The new curriculum will expand the horizons of schoolchildren, said Cherkashchenko. Russian history and literature are world-spanning and world-shaping, while “[Ukrainians think] the first people on earth were Ukrainians,” according to Dvoryaninova.

And then there is language. Language has become a political flashpoint in Ukraine. Kiev’s efforts to elevate Ukrainian above Russian as the country’s dominant language were used by separatists to justify taking up arms. Russian President Vladimir Putin has pledged to defend Russian-speakers beyond Russia’s borders.

Ukrainian is rarely heard in Yalta, yet under Ukraine’s education system “much more time was dedicated to [studying] Ukrainian than Russian,” Cherkashchenko said.

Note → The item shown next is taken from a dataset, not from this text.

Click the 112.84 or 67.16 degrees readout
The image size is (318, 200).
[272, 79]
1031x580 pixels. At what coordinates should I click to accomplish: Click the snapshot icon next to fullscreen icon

In Ukrainian regions that lack the autonomous status given to Crimea almost all schooling is in Ukrainian, and parents of ethnically Russian children sometimes complain that their Russian-speaking children make grammar mistakes when they write.

If Crimea stays in Russia, knowledge of Ukrainian will fade fast.

In School No. 12, the Ukrainian language is now optional. About 40 percent of students have stuck with it, Cherkashchenko said. But most of these are in the older classes, where students have already studied the language for years. In the youngest grades, less than ten percent want to learn it, she said – their parents don’t see the point, when Russian and English are global languages.

‘Crazy Ukrainians’

A class of 15 year-olds told me a story that I heard everywhere in Yalta.

It goes like this: In the days after former Ukrainian President Viktor Yanukovych fled Kiev’s street protests in February last year the chaos that had gripped the capital began rippling out across the country. Fascist militants from nationalist western Ukraine that had played a decisive role during the protests headed east and south. One of the children, Sasha, called them “crazy Ukrainians.” A trainload of the thugs arrived in Crimea’s capital, Simferopol. There, they were met by self-defense forces, groups of locals, many of them ex-servicemen, that had appeared from nowhere. Television news showed hundreds of them carrying sticks and shields painted in the colors of the Russian flag waiting at the station. The militants – though this bit wasn’t shown on the news – were prevented from disembarking and forced to turn back.

The self-defense forces quickly took control of the road and rail crossings into Crimea from the Ukrainian mainland, the story continues, but they would have struggled to defend the peninsula from attack. The threat to Crimean lives ended only when Russian troops left their bases and seized control of the peninsula.

Crimeans voted overwhelmingly to leave Ukraine and join Russia only weeks later.

I asked the class about Ukraine’s current president Petro Poroshenko, who oversaw Kiev’s military efforts to pacify the country’s eastern regions after winning an election in May last year in which candidates from extremist Ukrainian nationalist parties received around 2 percent of the vote.

Sasha says: “Poroshenko is the craziest Ukrainian I have ever seen. He doesn’t even try to stop the war.”